#### [Task description]
Turn the rows starting at the line containing "Task: View the 5 replies thread" and ending at the last row into a numbered list, leaving out blank lines.

#### [Data listing]

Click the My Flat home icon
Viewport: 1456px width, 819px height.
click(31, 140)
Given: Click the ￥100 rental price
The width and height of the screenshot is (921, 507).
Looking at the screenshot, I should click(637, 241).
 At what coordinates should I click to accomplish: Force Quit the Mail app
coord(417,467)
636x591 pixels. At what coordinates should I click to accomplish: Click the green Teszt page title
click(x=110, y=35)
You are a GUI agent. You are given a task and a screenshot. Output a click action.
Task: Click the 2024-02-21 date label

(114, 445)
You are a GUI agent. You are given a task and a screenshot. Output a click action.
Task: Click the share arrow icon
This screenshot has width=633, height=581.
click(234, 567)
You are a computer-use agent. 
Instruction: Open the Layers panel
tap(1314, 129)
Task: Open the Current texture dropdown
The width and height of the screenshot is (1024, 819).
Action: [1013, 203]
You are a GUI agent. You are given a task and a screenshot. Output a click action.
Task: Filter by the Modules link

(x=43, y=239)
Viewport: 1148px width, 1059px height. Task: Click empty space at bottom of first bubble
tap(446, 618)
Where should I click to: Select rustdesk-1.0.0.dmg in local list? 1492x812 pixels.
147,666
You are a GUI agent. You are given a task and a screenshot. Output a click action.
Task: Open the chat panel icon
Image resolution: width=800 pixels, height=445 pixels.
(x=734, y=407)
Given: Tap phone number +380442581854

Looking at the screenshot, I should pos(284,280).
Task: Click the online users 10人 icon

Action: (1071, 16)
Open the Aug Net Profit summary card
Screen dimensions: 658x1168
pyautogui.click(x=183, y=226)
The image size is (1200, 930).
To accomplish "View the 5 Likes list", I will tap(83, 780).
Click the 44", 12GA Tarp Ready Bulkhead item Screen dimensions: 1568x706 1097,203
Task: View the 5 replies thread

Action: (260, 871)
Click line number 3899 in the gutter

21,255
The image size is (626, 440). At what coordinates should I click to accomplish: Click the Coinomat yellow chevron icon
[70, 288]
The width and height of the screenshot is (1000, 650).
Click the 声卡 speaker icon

#### [Response to this exercise]
1. Task: View the 5 replies thread
2. Action: (260, 871)
3. Click line number 3899 in the gutter
4. 21,255
5. The image size is (626, 440). At what coordinates should I click to accomplish: Click the Coinomat yellow chevron icon
6. [70, 288]
7. The width and height of the screenshot is (1000, 650).
8. Click the 声卡 speaker icon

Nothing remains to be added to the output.